Dilansir AFP, Rabu (21/8/2019), ada empat bus berukuran sedang tanpa sopir yang diuji coba di Pulau Sentosa. Masyarakat diharapkan mencoba transportasi massal ini cukup dengan melakukan pemesanan melalui aplikasi. Kemudian, mereka akan dijemput dan diantarkan ke tempat tujuan yang dipilih seperti klub golf, pantai dan benteng bersejarah.
Masyarakat yang tidak memiliki aplikasi dapat memesan layanan dari kios yang tersedia di sepanjang rute. Selama uji coba, layanan digratiskan selama empat jam pada hari kerja.
Untuk menjaga hal-hal yang tidak diinginkan, bus juga menyediakan sopir untuk mengambil kendali jika diperlukan. Dengan jarak tempuh 5,7 kilometer, bus otonom di Singapura dapat menerjang gerimis, namun harus berhenti saat hujan deras.
Presiden dan kepala eksekutif ST Engineering Vincent Chong mengatakan bus-bus itu dilengkapi dengan teknologi canggih. Sistem multi-sensor disesuaikan dengan lingkungan perkotaan yang kompleks, termasuk saat melintas di persimpangan yang ramai.
(Baca: Bertemu Investor Dunia, Jokowi Beberkan Rancangan Besar Ibu Kota Baru)
Sedangkan di Indonesia yang masyarakatnya bahkan belum familiar dengan kendaraan listrik, pengembangan bus otonom bakal butuh waktu lebih lama. Menteri Budi Karya menyatakan, sebelum mengembangkan kendaraan otonom, pemerintah akan melakukan uji coba terhadap kendaraan listrik terlebih dulu.
Rencananya, uji coba bakal dilakukan di Puncak, Bogor, Jawa Barat dan Kuta, Bali. "Kami uji coba keandalan dari kendaraan ini, sehingga pada saat kami menetapkan atau menggunakan electric autonomous vehicle, kami sudah memiliki pengalaman mengelola itu," ujarnya.

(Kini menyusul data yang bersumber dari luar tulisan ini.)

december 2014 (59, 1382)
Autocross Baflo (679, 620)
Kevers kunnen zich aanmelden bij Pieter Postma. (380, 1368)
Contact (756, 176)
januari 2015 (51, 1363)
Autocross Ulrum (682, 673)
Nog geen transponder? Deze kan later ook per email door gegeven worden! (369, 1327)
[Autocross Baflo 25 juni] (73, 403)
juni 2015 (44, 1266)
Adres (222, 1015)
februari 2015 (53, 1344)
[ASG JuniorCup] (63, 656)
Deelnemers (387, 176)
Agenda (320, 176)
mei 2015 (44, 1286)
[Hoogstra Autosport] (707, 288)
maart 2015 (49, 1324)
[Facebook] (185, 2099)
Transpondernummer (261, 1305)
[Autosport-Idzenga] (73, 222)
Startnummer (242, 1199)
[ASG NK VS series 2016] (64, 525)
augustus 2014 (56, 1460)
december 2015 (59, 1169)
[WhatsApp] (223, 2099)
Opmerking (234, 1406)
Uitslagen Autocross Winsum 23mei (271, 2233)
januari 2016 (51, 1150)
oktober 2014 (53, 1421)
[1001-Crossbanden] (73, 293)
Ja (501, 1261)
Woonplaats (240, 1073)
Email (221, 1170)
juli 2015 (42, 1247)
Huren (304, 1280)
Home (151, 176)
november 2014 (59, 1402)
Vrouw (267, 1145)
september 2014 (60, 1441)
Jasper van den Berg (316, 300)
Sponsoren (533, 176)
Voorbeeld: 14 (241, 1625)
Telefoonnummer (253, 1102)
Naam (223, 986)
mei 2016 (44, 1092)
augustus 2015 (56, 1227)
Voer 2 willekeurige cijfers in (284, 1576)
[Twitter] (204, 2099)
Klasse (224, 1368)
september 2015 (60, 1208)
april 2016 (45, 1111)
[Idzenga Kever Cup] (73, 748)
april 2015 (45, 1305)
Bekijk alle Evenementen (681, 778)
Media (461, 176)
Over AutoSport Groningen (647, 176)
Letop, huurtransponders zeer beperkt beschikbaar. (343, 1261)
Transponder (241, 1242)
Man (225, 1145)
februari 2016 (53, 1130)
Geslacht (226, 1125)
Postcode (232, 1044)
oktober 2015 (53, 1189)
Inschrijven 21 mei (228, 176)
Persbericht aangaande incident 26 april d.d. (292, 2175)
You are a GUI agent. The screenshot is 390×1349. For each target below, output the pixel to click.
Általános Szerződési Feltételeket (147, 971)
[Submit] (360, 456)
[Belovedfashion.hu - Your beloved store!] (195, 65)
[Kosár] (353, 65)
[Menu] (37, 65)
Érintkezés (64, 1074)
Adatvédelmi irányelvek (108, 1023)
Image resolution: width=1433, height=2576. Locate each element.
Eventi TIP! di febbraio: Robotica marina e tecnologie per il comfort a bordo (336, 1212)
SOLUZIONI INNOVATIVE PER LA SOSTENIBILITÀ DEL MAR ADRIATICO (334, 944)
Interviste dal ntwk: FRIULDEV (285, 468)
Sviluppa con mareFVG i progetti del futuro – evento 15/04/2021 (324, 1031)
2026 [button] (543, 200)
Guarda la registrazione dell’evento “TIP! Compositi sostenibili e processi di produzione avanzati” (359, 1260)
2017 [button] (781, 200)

Selain itu, Menteri Riset dan Teknologi Bambang Brodjonegoro mengatakan, pemerintah butuh membangun infrastruktur 5G dan kelistrikan untuk bisa menerapkan kendaraan otonom di ibu kota baru. "Kita bisa bangun sesuai kebutuhan," ujarnya.
Yang juga perlu diperhatikan adalah kesiapan masyarakat untuk menyambut teknologi baru. Sebab, hasil riset JD Power yang melibatkan 5.000 responden di Amerika Serikat (AS) pada Juli 2019 lalu menunjukkan kendaraan otonom kurang mendapat kepercayaan masyarakat.
(Baca: Jokowi Izinkan Namanya Dicatut untuk Selesaikan Masalah Investasi)
Studi ini menemukan bahwa dari sekala 0-100 poin, keyakinan seseorang kepada mobil otonom hanya mendapat 36 poin . Menurut survei, masyarakat belum merasa nyaman menjadi penumpang mobil otonom.
Riset menunjukkan 71% responden tidak percaya terhadap teknologi otonom karena dianggap rentan gangguan dan masalah teknis lain. Kemudian, 57% responden khawatir kendaraan otonom dapat diretas, sementara 55% khawatir mobil akan mengalami kecelakaan.